Saturday, October 3, 2020


 There will never be a shortage of words. Words are plentiful because talk is cheap. It’s easy to make a promise. Keeping a promise is an entirely different matter, as this Sunday’s gospel makes abundantly clear.

There are over a billion people on the planet who have solemnly promised to live a life of loving service to God. For that is what baptism and confirmation mean. Millions renew this promise each Sunday. That’s what saying the creed and receiving communion mean. But what do our actions say? Sadly, most baptized Christians have lifestyles that don’t quite match the words they profess.

Actions speak louder than words. The tongue often lies. But body language never lies. It reveals our true trajectory, our real priorities.

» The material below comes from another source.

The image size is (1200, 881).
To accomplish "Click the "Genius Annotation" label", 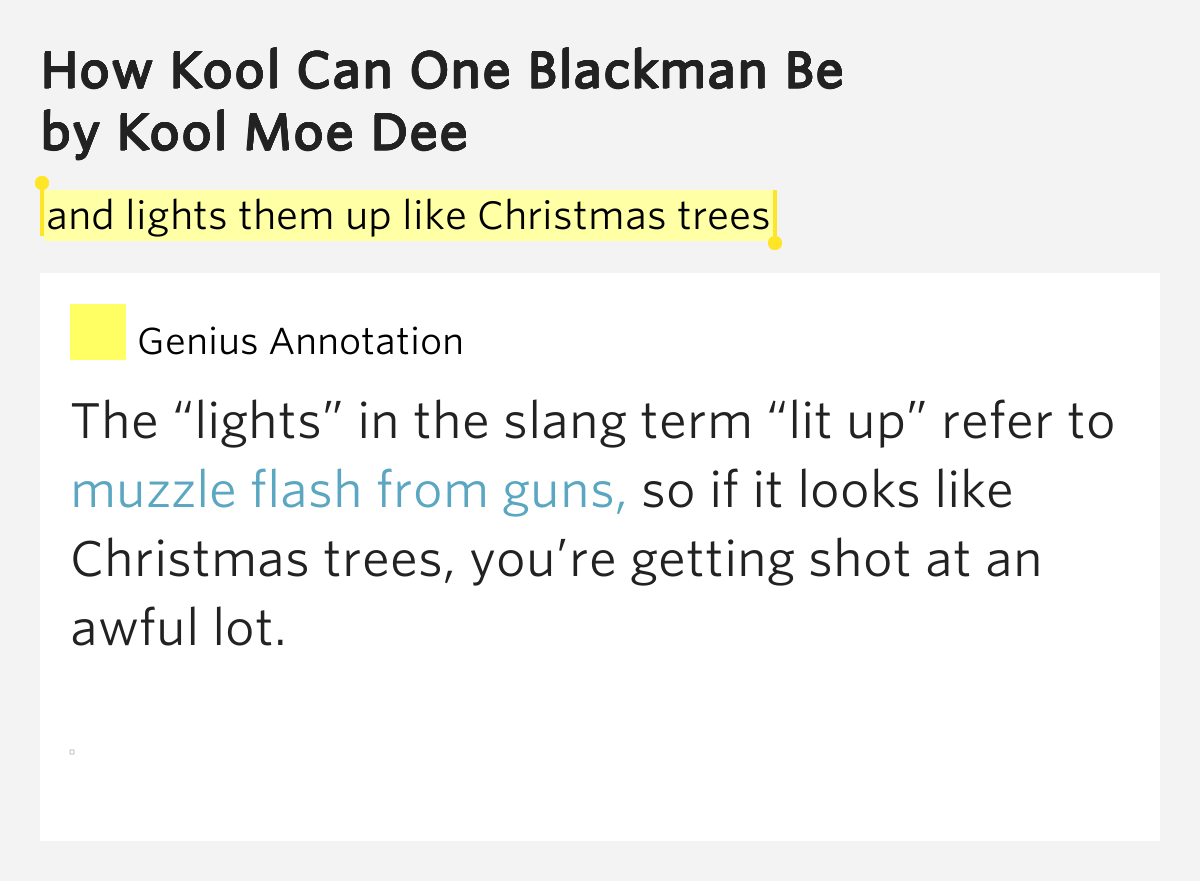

God’s Word is more than words. His Word is so substantial that it is a Person, the Second Person of the Blessed Trinity. And this Word was not satisfied to say “I love you.” Rather He leapt into action, stripped Himself of glory, assumed the form of a slave, healed the sick, and washed feet. The last and ultimate word of the Word was the Cross, the most eloquent love letter ever written, the final PS of a 33 year life of love in action. (Phil 2:1-11)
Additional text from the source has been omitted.